# Supplied text
· · · ·
10 years on: rebuilding lives affected by the war in Iraq

Ten years ago forces pushed into Iraq in the war that was to liberated the people from the oppressive rule of Saddam Hussein. At least 116,000 people have been killed over these ten years. For many, however, the consequences are a lifetime of learning to live with the the injuries they suffered.

This week the BBC featured the story of one young woman who lost a leg during an air-raid in 2003. You can read Marwan’s story here. Marwan’s story is a reminder that innocent people have suffered, under the regime of Sadam Hussein and in the years that have followed his ouster. Lives have been changed forever, but not often by an encounter with Jesus Christ.

In a context of such violence and risk, the Church has also been suffering. According to a 1987 census there were 1.4 million Christians in Iraq; today, estimates suggest that there are less than 400,000. Instability and the fear of the rise of Islamic fundamentalism are two of the reasons behind this exodus.

But then there is the story of ministry in the midst of this troubled land. Canon Andrew White, Vicar of St George’s Church – exposed in the heart of Baghdad’s Red Zone, leads a ministry of relief and reconciliation that brings hope for the future. The focus of the work of St George’s is providing a spiritual home, medical care and humanitarian relief as well as promoting reconciliation amongst different religious groups.
· · · ·
# Data extract
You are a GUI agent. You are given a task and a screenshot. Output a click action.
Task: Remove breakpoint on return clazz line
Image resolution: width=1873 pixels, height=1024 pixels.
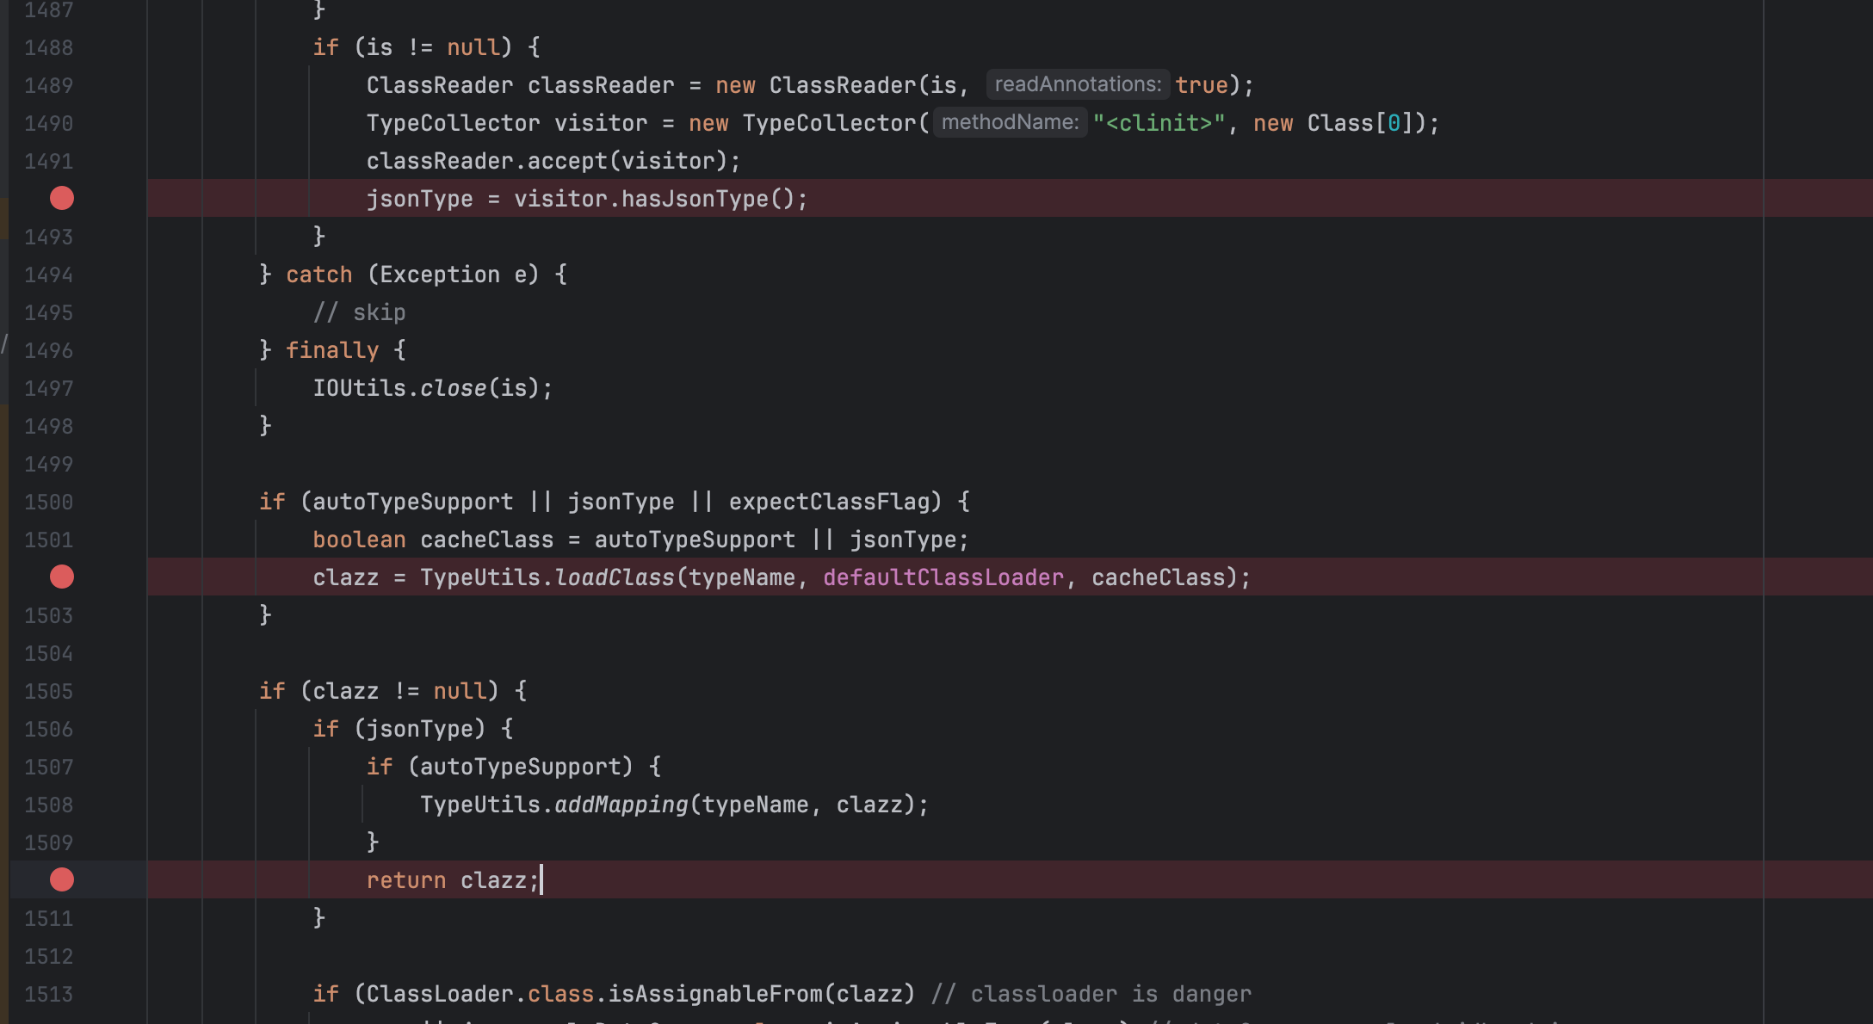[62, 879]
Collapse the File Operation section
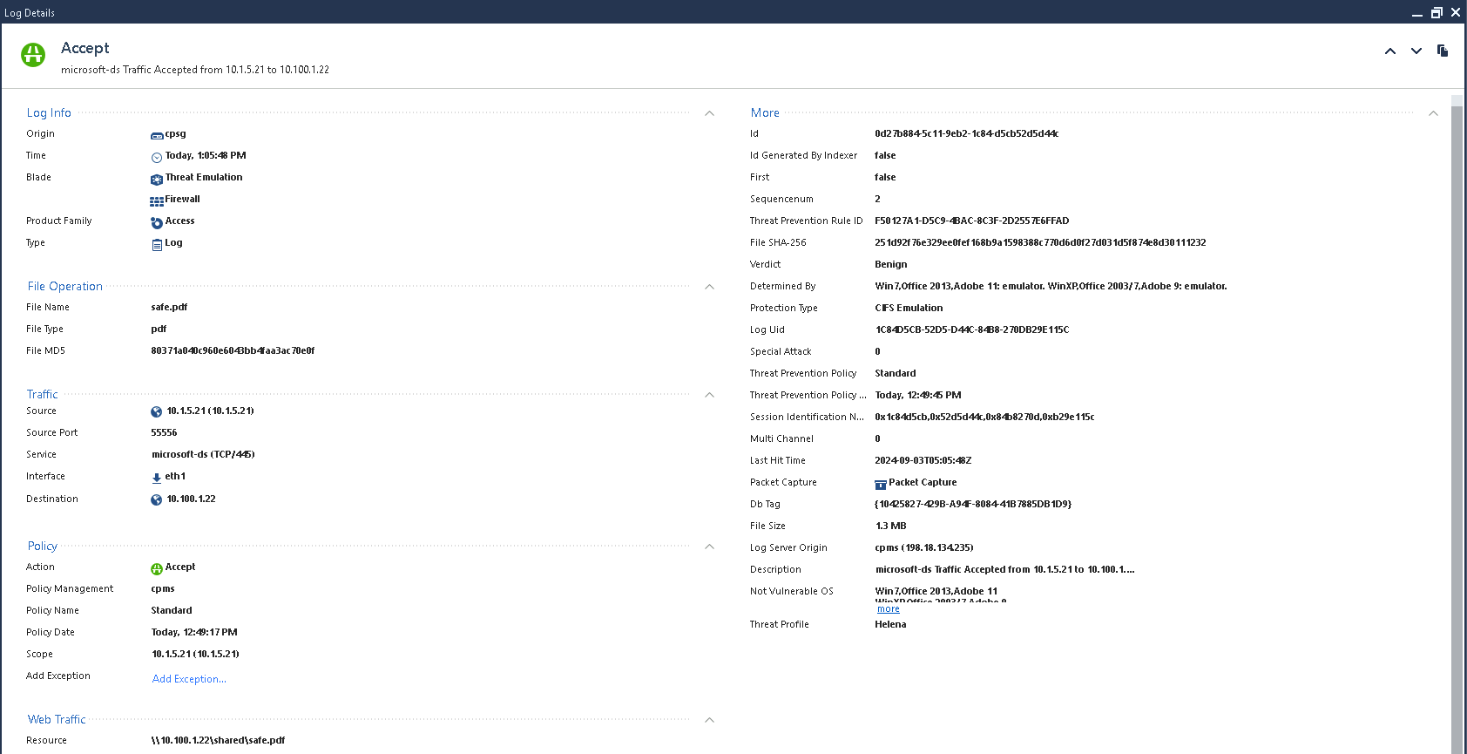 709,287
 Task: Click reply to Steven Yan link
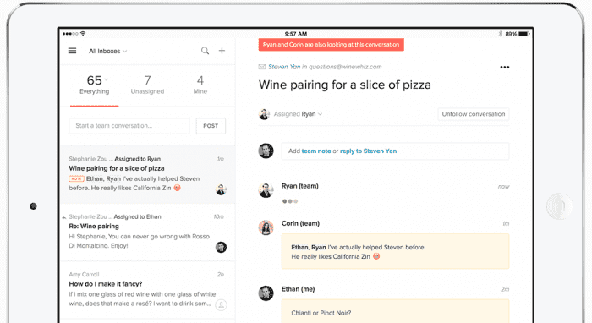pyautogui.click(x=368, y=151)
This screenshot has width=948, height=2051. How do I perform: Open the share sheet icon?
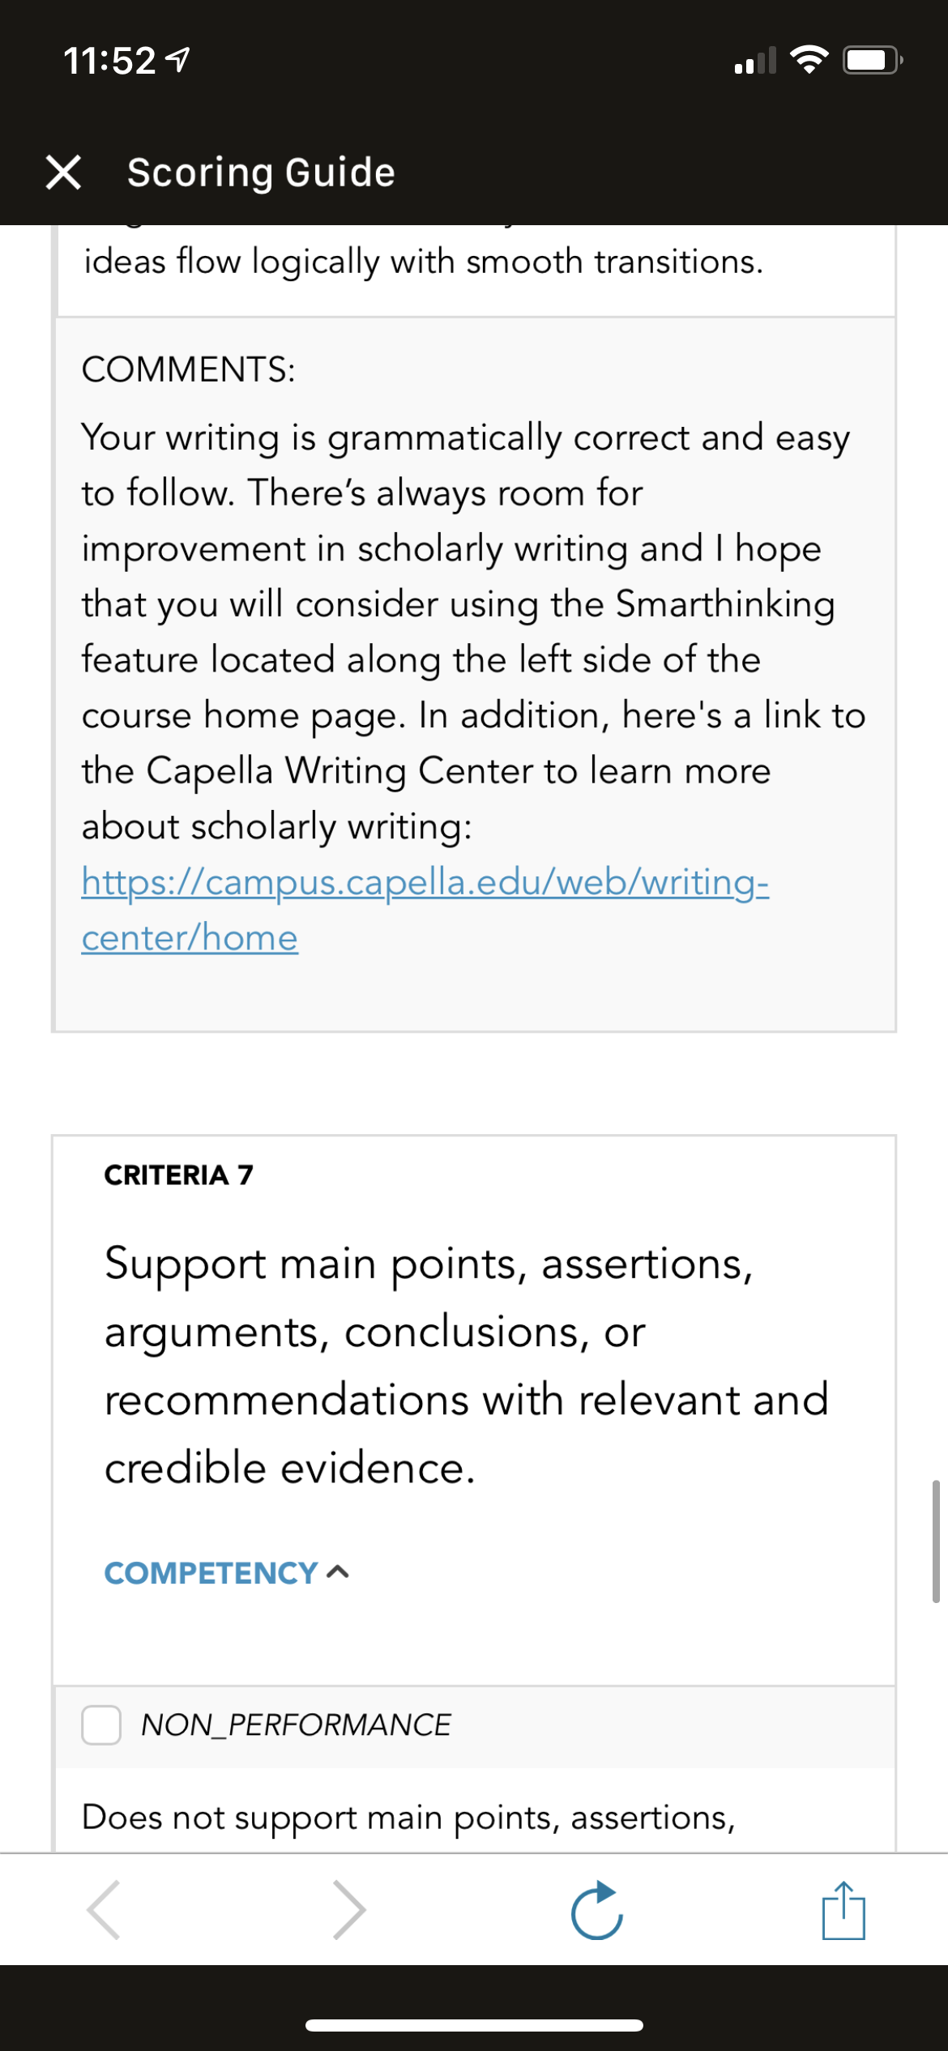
· · · ·
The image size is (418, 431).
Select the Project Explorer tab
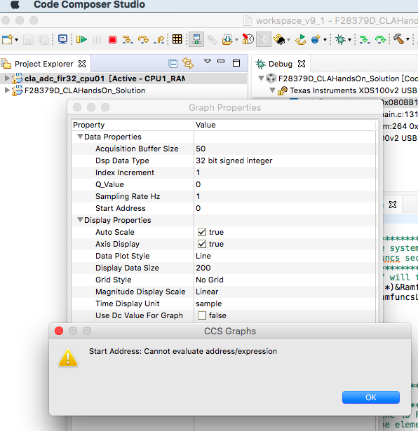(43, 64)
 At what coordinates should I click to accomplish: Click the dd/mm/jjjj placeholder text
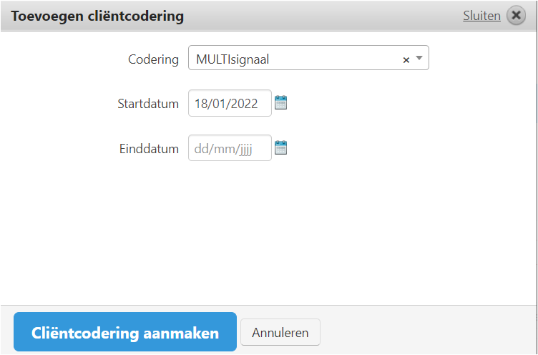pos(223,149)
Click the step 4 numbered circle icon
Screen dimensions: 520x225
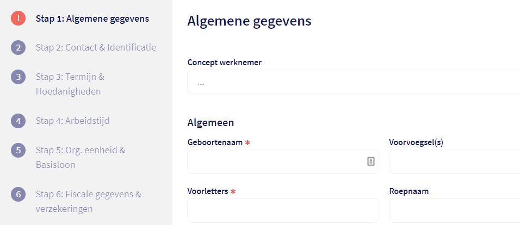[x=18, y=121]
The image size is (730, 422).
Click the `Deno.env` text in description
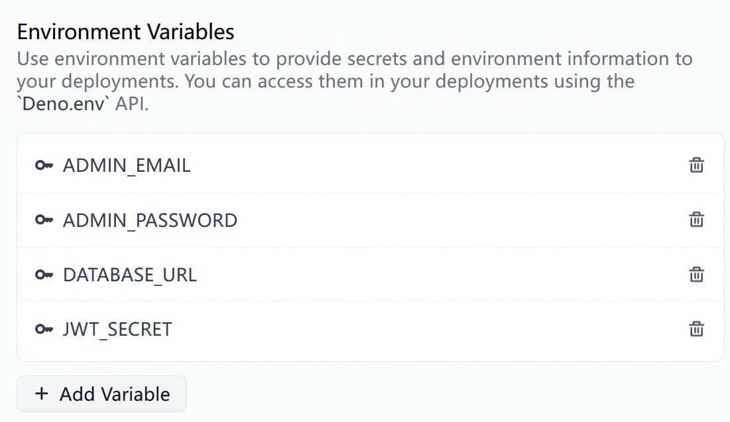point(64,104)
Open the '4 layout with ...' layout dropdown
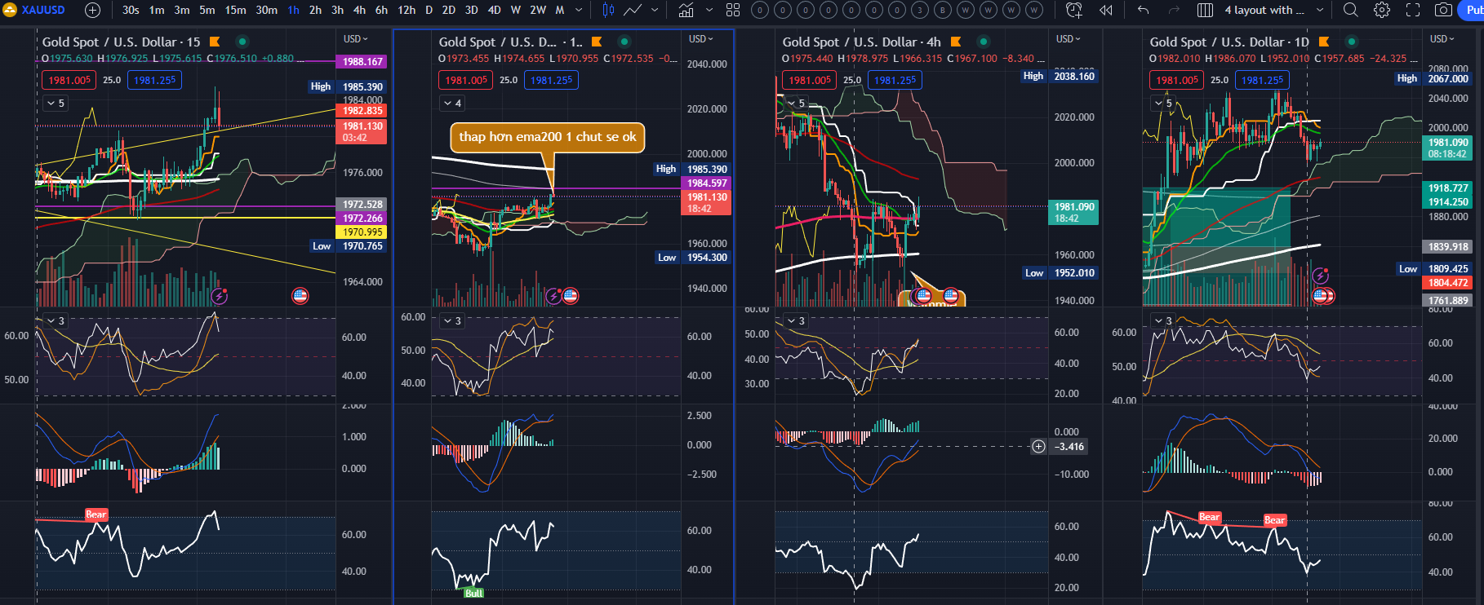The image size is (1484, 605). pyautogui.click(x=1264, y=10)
· · · ·
Reproduce the portion of the text on rebuilding lives after the war in Iraq that runs from "In a context" up to and including "different religious groups.", keeping every word and mark unchanged.

# Task result
In a context of such violence and risk, the Church has also been suffering. According to a 1987 census there were 1.4 million Christians in Iraq; today, estimates suggest that there are less than 400,000. Instability and the fear of the rise of Islamic fundamentalism are two of the reasons behind this exodus.

But then there is the story of ministry in the midst of this troubled land. Canon Andrew White, Vicar of St George’s Church – exposed in the heart of Baghdad’s Red Zone, leads a ministry of relief and reconciliation that brings hope for the future. The focus of the work of St George’s is providing a spiritual home, medical care and humanitarian relief as well as promoting reconciliation amongst different religious groups.